—Nous avons causé, rien que causé, la maman; Harvey est un enfant qui ne prend pas de détours.»
Il n'en prenait pas, en effet. Il avait conclu un traité pour son propre compte. Les chemins de fer, expliqua-t-il gravement, l'intéressaient aussi peu que les coupes de bois, la propriété foncière ou les mines. Si son âme soupirait après quelque chose, c'était après le contrôle sur les navires à voiles que son père avait nouvellement achetés. Qu'on lui promît cela dans le laps de temps qu'il considérait comme raisonnable et, de son côté, il garantissait application et sagesse au collège pour quatre ou cinq années. Aux vacances il lui serait permis de s'initier pleinement à tous les détails se rattachant à la ligne,—il n'avait pas posé moins de deux mille questions à son sujet,—depuis les papiers les plus confidentiels du coffre-fort de son père jusqu'aux remorqueurs dans le port de San Francisco.
«C'est une affaire conclue, dit Cheyne pour finir. Vous aurez changé vingt fois d'avis avant de quitter le collège, cela va sans dire, mais si vous vous y tenez dans des bornes raisonnables et n'embrouillez pas trop tout cela d'ici le jour où vous atteindrez vingt-trois ans, je vous passerai la chose. Ça vous va-t-il, Harvey?

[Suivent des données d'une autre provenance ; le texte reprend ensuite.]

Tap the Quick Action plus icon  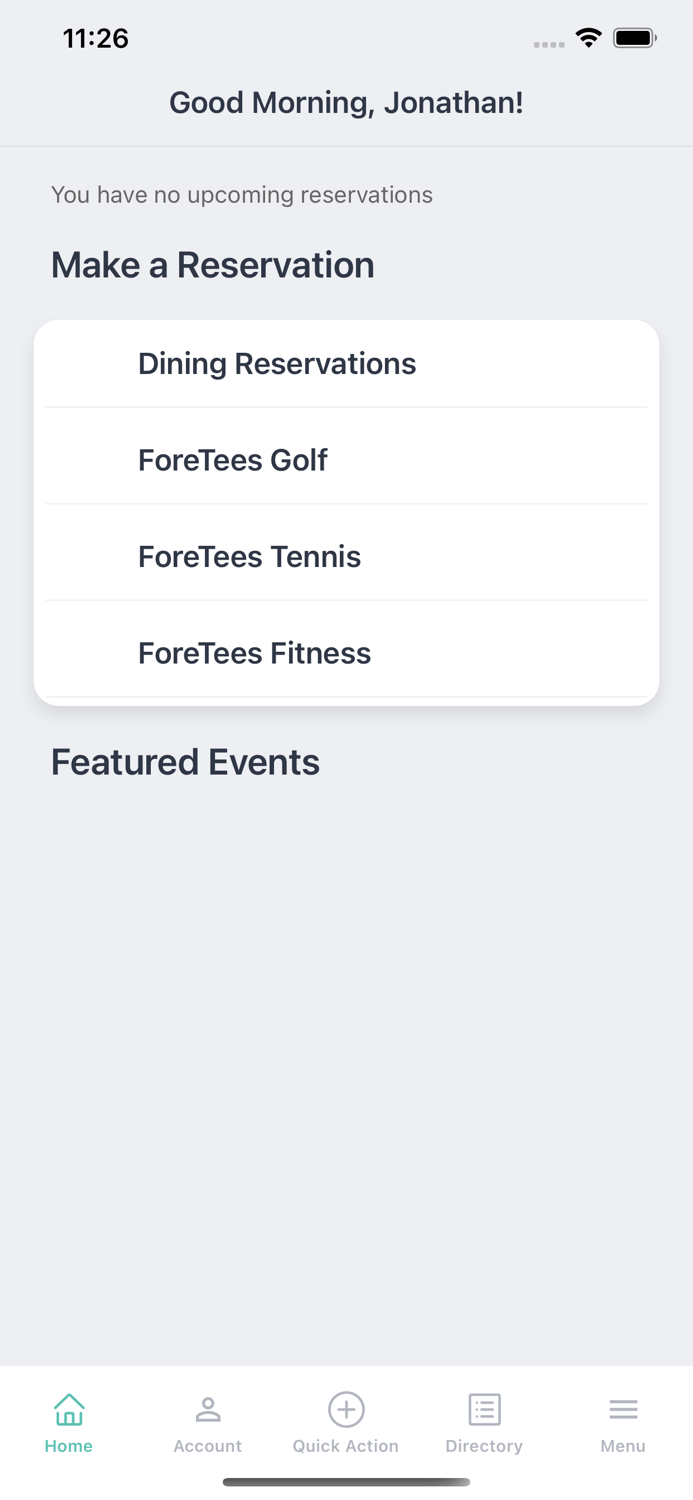coord(346,1408)
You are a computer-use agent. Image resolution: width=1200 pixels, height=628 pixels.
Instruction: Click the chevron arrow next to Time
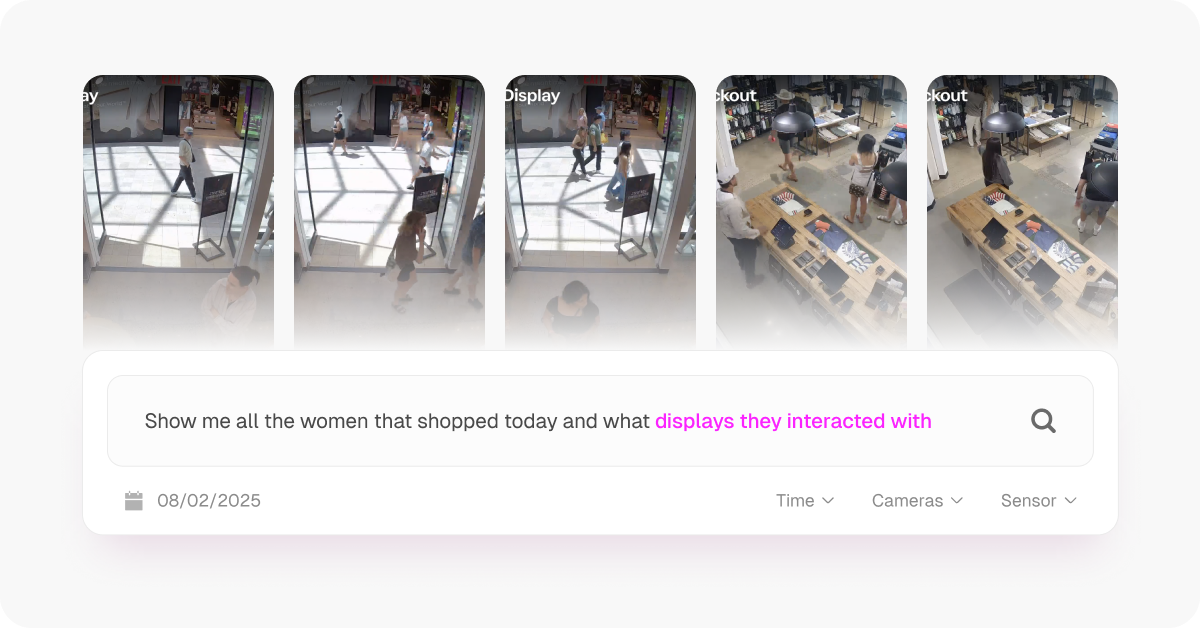tap(828, 501)
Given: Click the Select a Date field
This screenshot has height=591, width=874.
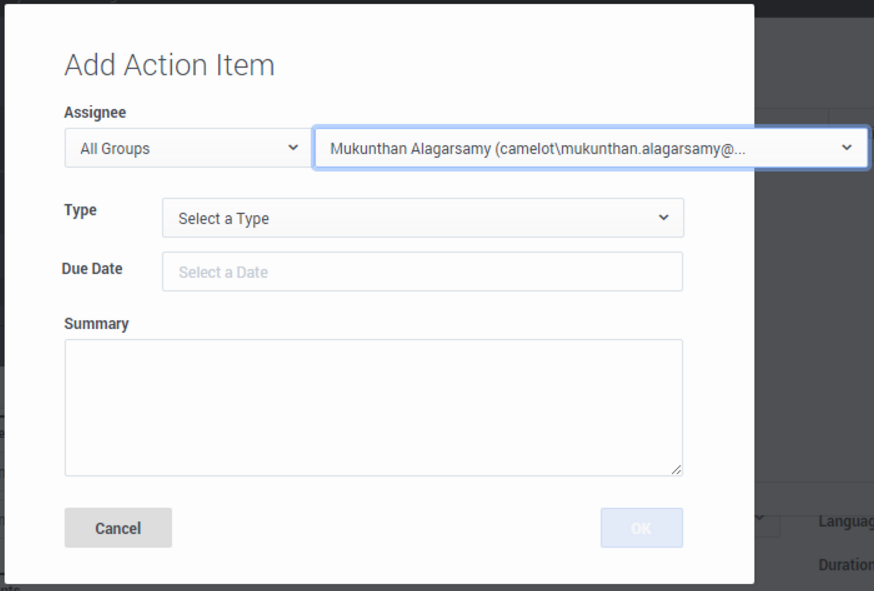Looking at the screenshot, I should [422, 272].
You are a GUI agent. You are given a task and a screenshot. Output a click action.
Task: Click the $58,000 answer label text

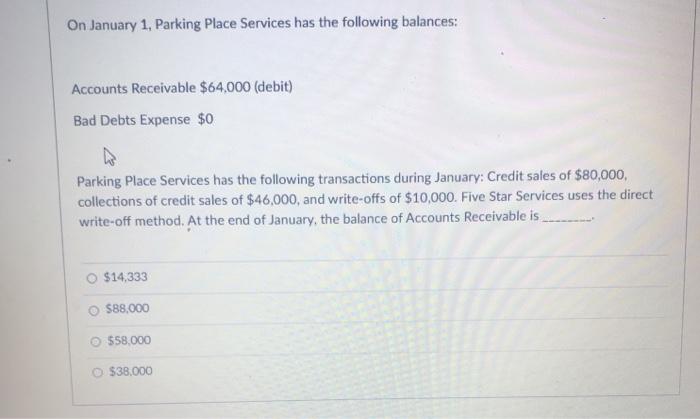coord(129,340)
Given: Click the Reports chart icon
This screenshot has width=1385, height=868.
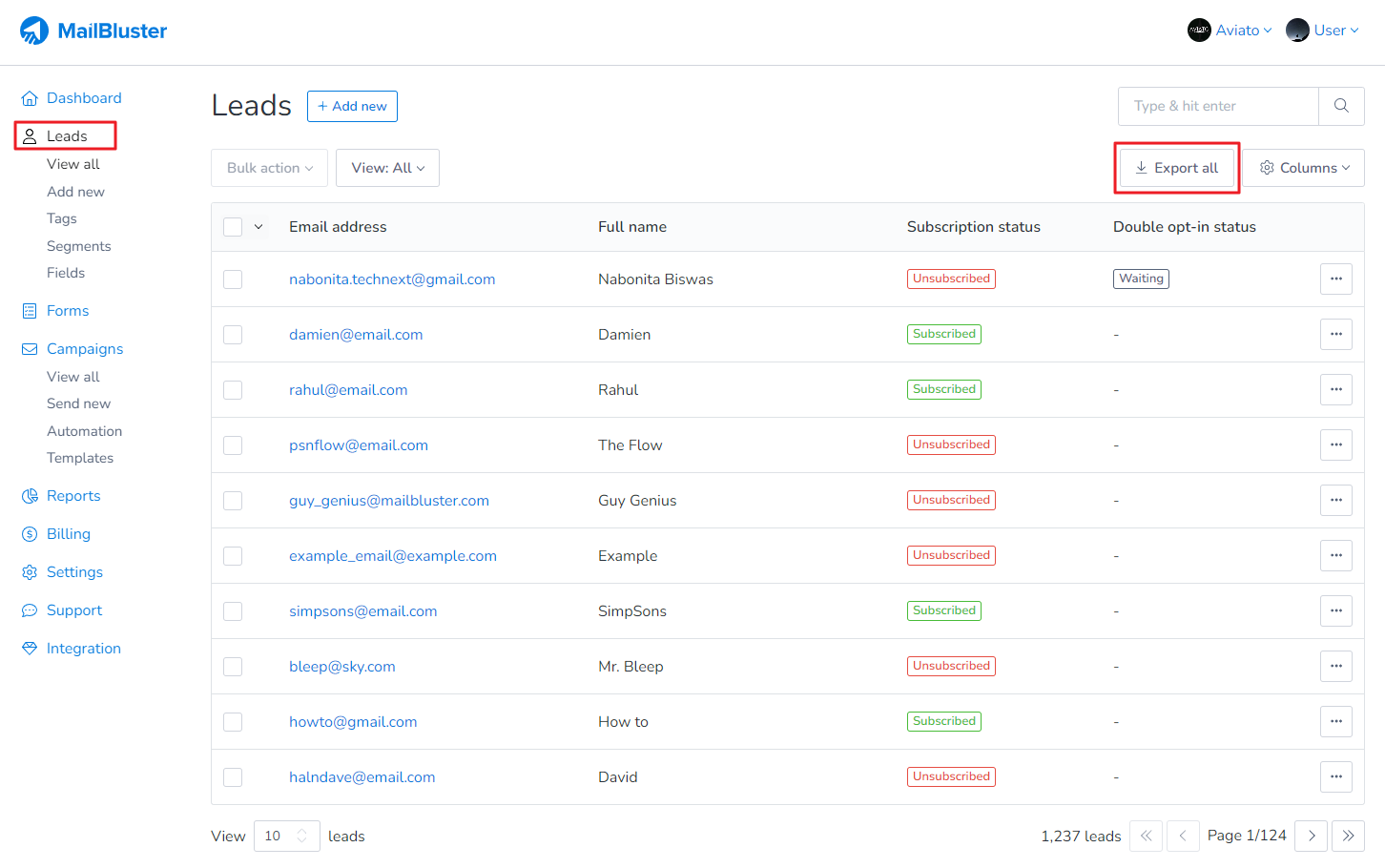Looking at the screenshot, I should (30, 496).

—Non; cela ne vaut jamais rien de partager une affaire en train. Il y a, à tous égards, trop de concurrence de par le monde, et Disko prétend que «les gens de même sang ont le devoir de ne faire qu'un». Son monde ne discute jamais avec lui. C'est une des causes, affirme-t-il, de leurs grosses recettes. Dites-moi, le We're Here part pour les Georges lundi. Ils ne restent pas longtemps à terre, n'est-ce pas?
—Ma foi, nous devrions, je crois, nous en aller aussi. J'ai laissé mes affaires sens dessus dessous entre deux océans, et il est temps de rallier. Je le fais à regret, cependant. Je n'avais pas eu de vacances comme celles-ci depuis vingt ans.
—Nous ne pouvons vraiment pas nous en aller sans voir Disko partir, dit Harvey, et lundi c'est jour de fête. Restons jusqu'à ce qu'elle soit passée, en tout cas.
—Qu'est-ce que c'est que cette fête? On en parlait au boarding-house,» dit Cheyne, indécis.
Lui non plus n'était pas pressé de gâter ces journées d'or.
«Ma foi, autant que j'en puis juger, c'est une sorte de représentation consistant en chants et en danses, organisée pour les baigneurs.—Disko ne s'en soucie pas beaucoup, dit-il, parce qu'on fait une quête pour les veuves et les orphelins. Disko est indépendant. Ne l'avez-vous pas remarqué?
—Mais… oui. Un peu, par endroits. C'est une fête locale, alors?